PISA: Evaluation dangereuse?
Le Programme international de l’OCDE pour le suivi des acquis des élèves (PISA) est une évaluation standardisée à l’échelle internationale à laquelle est soumis un échantillonnage d’élèves âgés de quinze ans. Ceux-ci sont choisis au hasard au sein de 57 pays dans le monde. Il s’agit de l’étude de comparaison internationale la plus célèbre et utilisée fréquemment de nos jours ; ses résultats ont des répercussions importantes sur la politique éducative des pays participants ainsi que dans d’autres. En tant que tel, le PISA est d’une importance croissante pour le développement des politiques éducatives.
Toutefois, il ne s’agit que de la partie émergée de l’iceberg d’un processus plus important encore : la tendance est à développer des politiques fondées sur les résultats qui régissent les politiques à l’échelle internationale.
Dans le cadre du PISA, les élèves sont choisis au hasard pour répondre à des évaluations à l’écrit en 45 minutes. Ce processus est comparable à celui de nombreux tests qui jouent un rôle majeur dans les méthodes d’études actuelles. Cependant, l’influence de l’évaluation du PISA va au-delà du simple cliché évaluant à un moment précis la capacité des élèves à acquérir une certaine connaissance ou compétence. Les évaluations deviennent des outils de politique puissant, à la fois à l’échelle nationale et internationale.
En 2008, l’IE a mené une enquête analysant l’impact de l’évaluation du PISA de l’année 2006 sur le débat politique en matière d’éducation. Une attention particulière a été portée à la couverture médiatique apportée à PISA, à l’utilisation qu’ont fait les gouvernements de ses conclusions et à la réaction des syndicats à celui-ci, bref, à l’impact de la plus importante enquête de comparaison internationale sur l’éducation.

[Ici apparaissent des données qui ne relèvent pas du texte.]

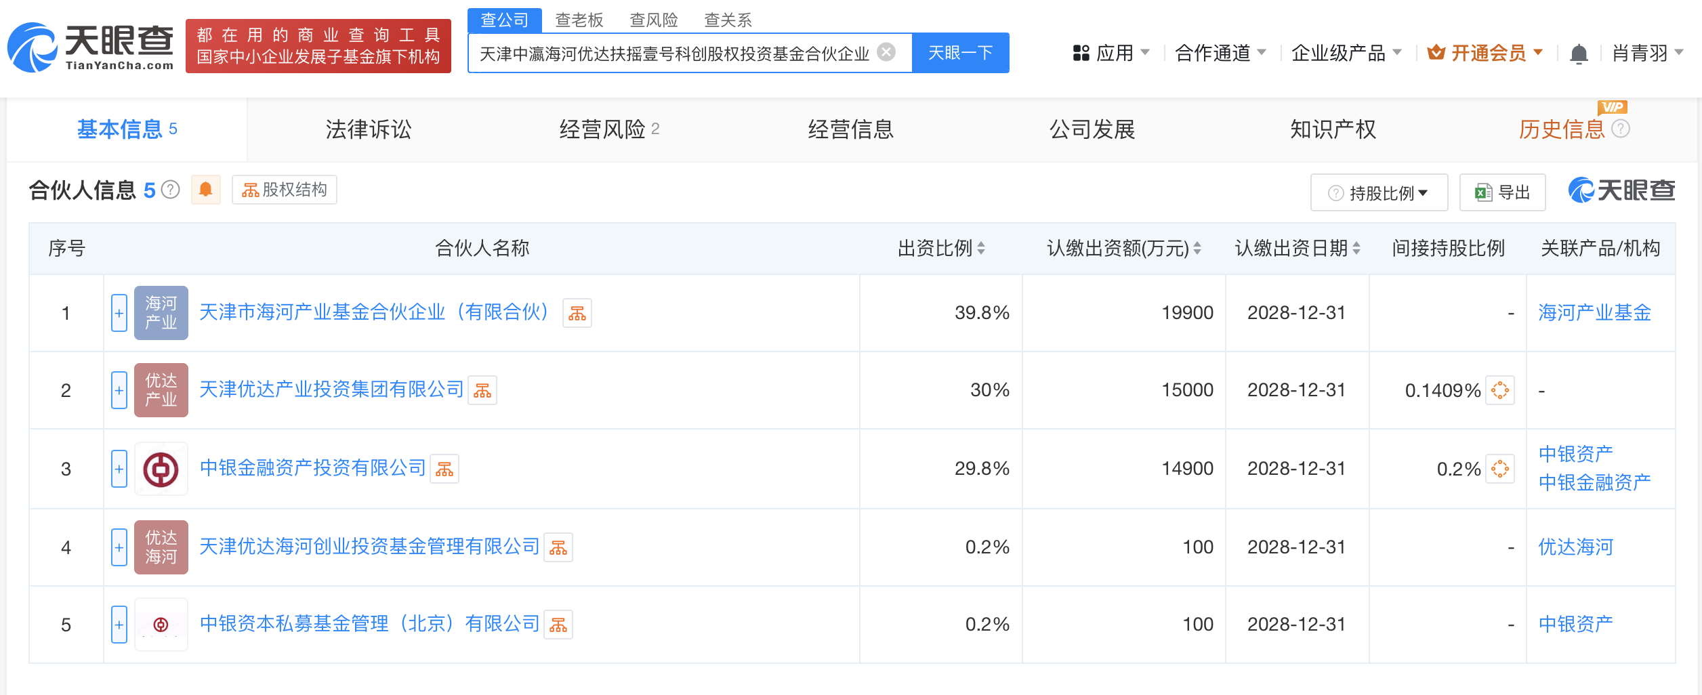Open the 应用 dropdown menu
Viewport: 1702px width, 695px height.
coord(1111,53)
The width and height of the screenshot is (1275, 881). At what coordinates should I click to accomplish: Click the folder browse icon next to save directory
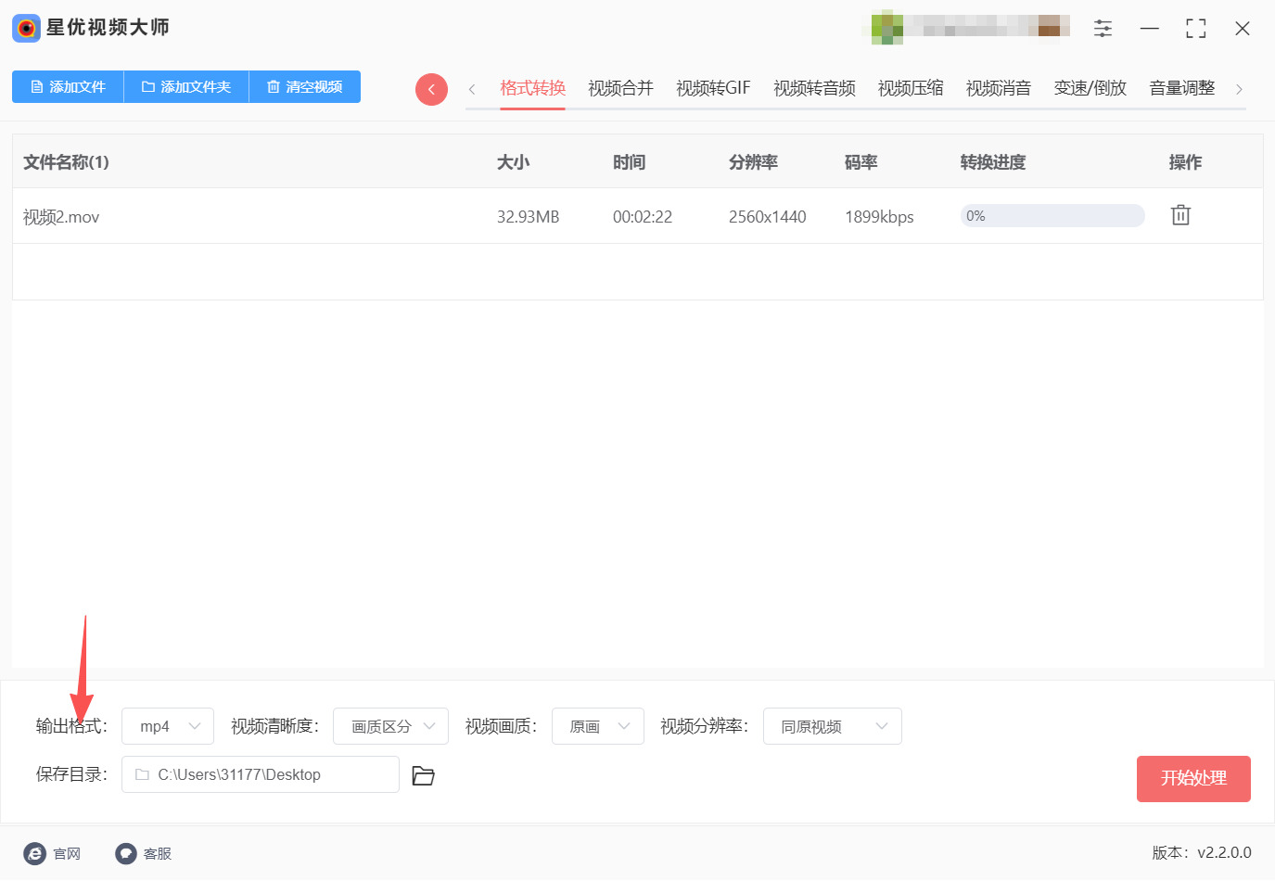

Les résultats ont démontré que l’évaluation du PISA a des répercussions formidables sur la manière dont les éducateurs, les parents et les gouvernements envisagent l’éducation. L’analyse des documents de presse révèle que la grande majorité des articles traitant du sujet réfère à PISA simplement comme étant une "appréciation" de la qualité de l’éducation. Les gouvernements utilisent celle-ci pour justifier leurs réformes en faisant des comparaisons entre des lieux éloignés tels que la Pologne et Singapour. Le laïus qui revient souvent est : « comme le démontre l’évaluation du PISA, notre système éducatif est en retard sur nos voisins, et voilà pourquoi, nous nous devons d’agir ». Ces actions mènent régulièrement à l’introduction d’autres tests, de systèmes d’évaluation nationaux fondés sur le modèle et la méthodologie de l’évaluation du PISA, de procédés d’enseignement plus minutieusement étudiés et conduisent finalement à associer les performances des enseignants et les résultats obtenus par les élèves aux évaluations. Cette tendance est très dangereuse et les syndicats s’en inquiètent, car cela modifie fondamentalement l’enseignement et l’apprentissage et, à vrai dire, la signification globale de l’éducation.
Les comparaisons internationales peuvent fournir des données captivantes, néanmoins il ne faut pas oublier que la base de ces données est assez simple et ne transcrit ni la complexité, ni l’étendue de l’éducation. D’autres évaluations standardisées de masse montrent des limites similaires.
L’évaluation PISA de l’année 2006 révèle des données intéressantes sur les corrélations entre les performances des élèves de quinze ans dans les branches scientifiques et mathématiques, leur milieu socioéconomique et l’organisation de leur établissement scolaire. Toutefois, elle est loin de rendre une image globale de la qualité de l’éducation. Cela peut constituer un stimulant à un débat sur l’éducation, néanmoins, toute tentative d’utilisation des résultats du PISA pour étayer des programmes politiques déjà établis constituerait une mauvaise utilisation du rapport et de ses données.
Ce sont là, les points communs entre l’évaluation PISA et de nombreux tests nationaux. Pour autant que ceux-ci permettent aux étudiants de comprendre leurs progrès, leurs forces et leurs faiblesses en matière d’apprentissage, ils peuvent constituer des outils précieux. Cependant, lorsqu’ils prétendent fournir un jugement sur la qualité d’ensemble des systèmes éducatifs, ils ont inévitablement tendance à être à la base d’injustice.
En fait, ce qui différencie l’évaluation du PISA et la rend plus dangereuse que les autres enquêtes internationales de comparaison est son évidente politique d’orientation dirigée par le principe d’augmentation de l’efficacité scolaire. Cela en fait un puissant outil d’influence politique puisque l’OCDE a la possibilité d’exercer une sorte de pression sociale et de "soft governance" (c’est-à-dire une gouvernance basée sur l’argumentation, la persuasion et le support ou la pression des pairs) sur les gouvernements nationaux grâce à son statut de source, impartiale et digne de foi, de preuves.
Vu la capacité de l’OCDE à établir des comparaisons à l’échelle internationale fondées sur des données solides collectant des mécanismes reconnus internationalement, les syndicats enseignants ne peuvent pas se permettre de s’écarter des recherches comparatives internationales et des indicateurs de l’éducation.
Ceci dit, il ne faut pas occulter la possibilité d’utiliser les rapports de l’évaluation PISA d’une manière intégrale et néanmoins créative. La richesse des données et l’éventail des conclusions du PISA laissent également de la place à une interprétation saine d’un point de vue syndical. Une meilleure compréhension du vrai rôle et de l’étendue des répercussions potentielles de l’évaluation du PISA, que l’IE a développé ces dernières années, ne permet pas de douter de l’utilisation de celle-ci pour informer qu’il est non seulement possible d’éviter la création de politiques mais que cela peut également être bénéfique pour la cause des syndicats enseignants.